Nganjuk Warta Global Jatim.id
Dugaan kebocoran pendapatan daerah dari sektor pertambangan galian C di Kabupaten Nganjuk kembali mencuat. Kritik keras datang dari Ketua Lembaga Swadaya Masyarakat Forum Aspirasi &Advokasi Masyarakat (FAAM), Achmad Ulinuha, yang menilai Badan Pendapatan Daerah (Bapenda) Nganjuk tidak maksimal dan terkesan setengah hati dalam menggali potensi pajak dari sektor tambang.

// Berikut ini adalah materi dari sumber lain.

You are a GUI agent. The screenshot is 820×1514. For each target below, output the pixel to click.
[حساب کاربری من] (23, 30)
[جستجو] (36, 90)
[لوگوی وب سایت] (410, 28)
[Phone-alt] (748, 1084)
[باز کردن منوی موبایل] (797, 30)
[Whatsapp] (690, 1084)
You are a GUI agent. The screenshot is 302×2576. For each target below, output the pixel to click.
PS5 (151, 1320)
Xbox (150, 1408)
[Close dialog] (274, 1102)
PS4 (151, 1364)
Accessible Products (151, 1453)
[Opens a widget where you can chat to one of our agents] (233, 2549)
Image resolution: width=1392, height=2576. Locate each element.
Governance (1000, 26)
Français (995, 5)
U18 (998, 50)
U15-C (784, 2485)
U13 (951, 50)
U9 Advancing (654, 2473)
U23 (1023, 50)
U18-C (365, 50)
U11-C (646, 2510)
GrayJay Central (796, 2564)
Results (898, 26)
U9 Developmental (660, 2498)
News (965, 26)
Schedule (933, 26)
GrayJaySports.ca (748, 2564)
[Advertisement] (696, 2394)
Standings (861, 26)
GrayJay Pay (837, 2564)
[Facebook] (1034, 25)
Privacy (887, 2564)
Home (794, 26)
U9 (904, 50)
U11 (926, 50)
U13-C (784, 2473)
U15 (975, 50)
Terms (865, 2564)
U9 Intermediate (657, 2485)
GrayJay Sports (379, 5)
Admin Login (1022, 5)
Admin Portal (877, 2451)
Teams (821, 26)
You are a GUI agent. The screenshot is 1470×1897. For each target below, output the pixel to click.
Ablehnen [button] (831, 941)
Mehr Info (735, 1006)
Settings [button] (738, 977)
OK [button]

Menurut Achmad, kebocoran PAD dari sektor galian C sudah menjadi persoalan lama yang seolah dibiarkan tanpa penyelesaian serius. Padahal, sistem pengawasan dan penarikan pajak dari aktivitas tambang sebenarnya sangat sederhana jika ada kemauan dan integritas dalam pelaksanaan tugas.
“Ini soal kemauan. Kalau memang Bapenda mau bekerja dengan benar dan sungguh-sungguh, tidak sulit. Volume yang ditambang pasti akan sama dengan volume yang diterima oleh customer, terutama untuk kebutuhan urugan atau pembangunan,” tegas Achmad, Jumat (18/4/2025).
Ia menjelaskan, proses penarikan pajak seharusnya bisa dimulai dari pendataan penerima urugan atau material tambang. Dari situ, volume dapat dihitung, dan kewajiban pajak bisa ditetapkan sebelum kegiatan distribusi dilakukan.
Untuk menggambarkan potensi yang terbuang, Achmad menyajikan satu ilustrasi konkret:
“Misalnya ada proyek pengurugan lahan seluas 5 hektare dengan ketinggian 1,5 meter. Maka secara teknis, urugan yang dibutuhkan sebelum pemadatan adalah sekitar 2 meter. Itu berarti butuh hampir 100.000 meter kubik material,” ungkapnya.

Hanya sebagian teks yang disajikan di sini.